In a typical head-to-head fantasy league, you’ll compete across 10 categories for a week’s time against one person. Since each category counts the same in the standings, intuition would lead you to believe that you should draft talent to compete across all 10 categories equally.

However, not all categories are equal in your ability to control the outcome. How many times have you seen a team with Matt Holliday, Joe Mauer, and Albert Pujols (nice draft!) losing to Adam Dunn, Jim Thome, and Mike Napoli in batting average for a week?

After playing in three Yahoo Head-to-Head leagues, I wanted to answer the following question: Are there certain categories in which I can control my performance to a greater extent than others? In other words … which categories tend to allow the truly best teams to win? And which categories have results that are largely a product of luck?

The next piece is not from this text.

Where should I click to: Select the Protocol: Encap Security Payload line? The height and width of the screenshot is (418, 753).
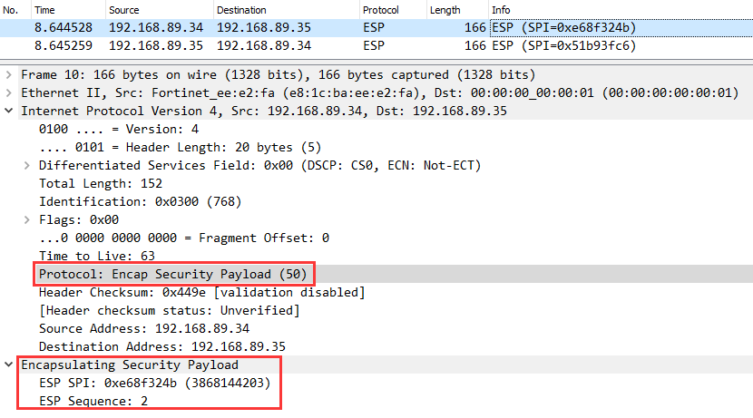click(176, 274)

Across three 12-team head-to-head leagues, I summarized each team’s statistics in each category, and their won-loss record in each category as well. I was tempted to simply rank each team as a measure of their performance. However, it immediately becomes apparent that sometimes the difference between first and second place is 45 runs, but the difference between fifth and six is a mere three runs. To account for this, I calculated the mean and standard deviation in each category, and then assigned a z-score to each team in each category based on their performance.

The analysis was simple: correlate the z-scores for each team in each category with their respective W-L record in the respective category. The results are below:

Category | Correlation |

SB | 0.93 |

SV | 0.93 |

K | 0.91 |

HR | 0.87 |

W | 0.86 |

R | 0.83 |

WHIP | 0.76 |

RBI | 0.75 |

AVG | 0.68 |

ERA | 0.66 |

Above is the “r” correlation for each statistic, relating the degree to which a team’s performance and it’s won-loss record are related. From taking statistics courses in college, I remember that squaring the “r” will tell you the percentage of variance in one statistic that is due to the other. In other words, squaring the .91 for strikeouts gives us (.91 x .91) = .8281. So about 83 percent of the variance of a player’s won-loss record in strikeouts is due to their team’s performance. What is the other 17 percent due to? A combination of luck, and perhaps some managerial skill. But mostly luck.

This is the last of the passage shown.